Stored data
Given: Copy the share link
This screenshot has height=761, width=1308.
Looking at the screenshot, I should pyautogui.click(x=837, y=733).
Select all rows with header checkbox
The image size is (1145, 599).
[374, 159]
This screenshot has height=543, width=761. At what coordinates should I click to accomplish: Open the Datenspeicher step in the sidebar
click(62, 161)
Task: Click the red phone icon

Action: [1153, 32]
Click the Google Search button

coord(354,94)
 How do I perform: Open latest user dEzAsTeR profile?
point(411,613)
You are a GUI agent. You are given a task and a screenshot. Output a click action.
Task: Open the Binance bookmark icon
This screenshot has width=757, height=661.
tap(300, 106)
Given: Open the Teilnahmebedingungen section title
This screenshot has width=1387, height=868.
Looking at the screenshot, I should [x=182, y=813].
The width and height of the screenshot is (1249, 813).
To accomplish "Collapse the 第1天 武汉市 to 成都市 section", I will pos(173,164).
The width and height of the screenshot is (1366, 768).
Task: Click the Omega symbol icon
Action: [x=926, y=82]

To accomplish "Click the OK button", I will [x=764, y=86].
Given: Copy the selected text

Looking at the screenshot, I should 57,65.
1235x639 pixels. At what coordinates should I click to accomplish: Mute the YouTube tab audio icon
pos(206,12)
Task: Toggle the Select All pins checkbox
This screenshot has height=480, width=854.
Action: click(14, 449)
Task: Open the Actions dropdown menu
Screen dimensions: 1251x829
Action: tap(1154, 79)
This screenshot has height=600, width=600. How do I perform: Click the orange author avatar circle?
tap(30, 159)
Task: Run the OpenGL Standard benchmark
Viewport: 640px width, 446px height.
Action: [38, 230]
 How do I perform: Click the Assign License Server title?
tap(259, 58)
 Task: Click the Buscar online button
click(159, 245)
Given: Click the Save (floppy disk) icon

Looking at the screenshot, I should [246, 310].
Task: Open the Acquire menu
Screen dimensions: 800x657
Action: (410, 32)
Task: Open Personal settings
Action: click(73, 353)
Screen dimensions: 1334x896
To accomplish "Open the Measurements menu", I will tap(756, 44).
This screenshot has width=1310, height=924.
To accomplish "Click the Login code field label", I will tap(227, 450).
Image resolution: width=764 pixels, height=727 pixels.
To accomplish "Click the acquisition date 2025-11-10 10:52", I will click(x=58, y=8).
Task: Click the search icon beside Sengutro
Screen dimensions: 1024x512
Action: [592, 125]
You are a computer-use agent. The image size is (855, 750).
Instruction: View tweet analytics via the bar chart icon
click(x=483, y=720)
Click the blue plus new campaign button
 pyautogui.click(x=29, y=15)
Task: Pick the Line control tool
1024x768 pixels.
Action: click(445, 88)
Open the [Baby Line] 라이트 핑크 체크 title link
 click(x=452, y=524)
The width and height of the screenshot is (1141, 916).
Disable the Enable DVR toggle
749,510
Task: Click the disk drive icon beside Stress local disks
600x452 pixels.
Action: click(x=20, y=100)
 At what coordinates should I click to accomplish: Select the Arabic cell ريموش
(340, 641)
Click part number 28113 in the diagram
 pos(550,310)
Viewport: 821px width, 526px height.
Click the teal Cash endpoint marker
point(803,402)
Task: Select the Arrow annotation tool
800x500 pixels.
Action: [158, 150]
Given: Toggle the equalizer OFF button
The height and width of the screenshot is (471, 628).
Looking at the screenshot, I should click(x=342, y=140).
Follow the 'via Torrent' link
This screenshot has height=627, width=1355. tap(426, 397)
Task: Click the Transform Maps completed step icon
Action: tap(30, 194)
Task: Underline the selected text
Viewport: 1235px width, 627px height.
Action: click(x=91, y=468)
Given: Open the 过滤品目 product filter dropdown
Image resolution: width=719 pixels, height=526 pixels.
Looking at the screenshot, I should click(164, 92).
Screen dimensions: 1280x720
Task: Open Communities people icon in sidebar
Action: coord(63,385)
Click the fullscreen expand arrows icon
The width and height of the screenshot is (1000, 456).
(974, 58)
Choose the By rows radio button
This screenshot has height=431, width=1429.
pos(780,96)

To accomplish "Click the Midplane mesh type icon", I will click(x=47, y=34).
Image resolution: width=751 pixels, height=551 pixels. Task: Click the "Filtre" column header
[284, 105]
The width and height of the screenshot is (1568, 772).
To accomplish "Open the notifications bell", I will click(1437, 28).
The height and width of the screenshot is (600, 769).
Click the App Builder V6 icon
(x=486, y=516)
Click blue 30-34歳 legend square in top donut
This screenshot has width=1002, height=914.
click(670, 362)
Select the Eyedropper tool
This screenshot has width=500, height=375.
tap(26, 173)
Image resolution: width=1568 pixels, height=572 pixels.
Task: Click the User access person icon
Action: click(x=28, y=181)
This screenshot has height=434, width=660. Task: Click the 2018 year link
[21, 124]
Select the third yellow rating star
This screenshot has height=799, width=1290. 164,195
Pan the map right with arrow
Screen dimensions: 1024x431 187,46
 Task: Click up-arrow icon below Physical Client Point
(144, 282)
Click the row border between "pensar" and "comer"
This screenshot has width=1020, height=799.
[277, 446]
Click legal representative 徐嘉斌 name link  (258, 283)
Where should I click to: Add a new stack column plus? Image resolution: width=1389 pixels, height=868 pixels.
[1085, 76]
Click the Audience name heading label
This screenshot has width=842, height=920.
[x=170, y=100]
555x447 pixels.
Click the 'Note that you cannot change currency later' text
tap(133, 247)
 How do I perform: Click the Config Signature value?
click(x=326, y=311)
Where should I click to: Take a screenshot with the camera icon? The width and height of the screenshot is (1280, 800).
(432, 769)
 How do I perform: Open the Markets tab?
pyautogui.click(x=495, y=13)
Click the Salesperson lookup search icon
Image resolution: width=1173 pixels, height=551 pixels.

* **PROBLEM**
The required answer is the run of lines above, starting at the line with "Viewport: 640px width, 446px height." and ending at the line with "You are a computer-use", reproduced exactly with both ends.

* **THE ANSWER**
Viewport: 640px width, 446px height.
Action: [38, 230]
 How do I perform: Click the Assign License Server title?
tap(259, 58)
 Task: Click the Buscar online button
click(159, 245)
Given: Click the Save (floppy disk) icon

Looking at the screenshot, I should [246, 310].
Task: Open the Acquire menu
Screen dimensions: 800x657
Action: (410, 32)
Task: Open Personal settings
Action: click(73, 353)
Screen dimensions: 1334x896
To accomplish "Open the Measurements menu", I will tap(756, 44).
This screenshot has width=1310, height=924.
To accomplish "Click the Login code field label", I will tap(227, 450).
Image resolution: width=764 pixels, height=727 pixels.
To accomplish "Click the acquisition date 2025-11-10 10:52", I will click(x=58, y=8).
Task: Click the search icon beside Sengutro
Screen dimensions: 1024x512
Action: [592, 125]
You are a computer-use agent. The image size is (855, 750).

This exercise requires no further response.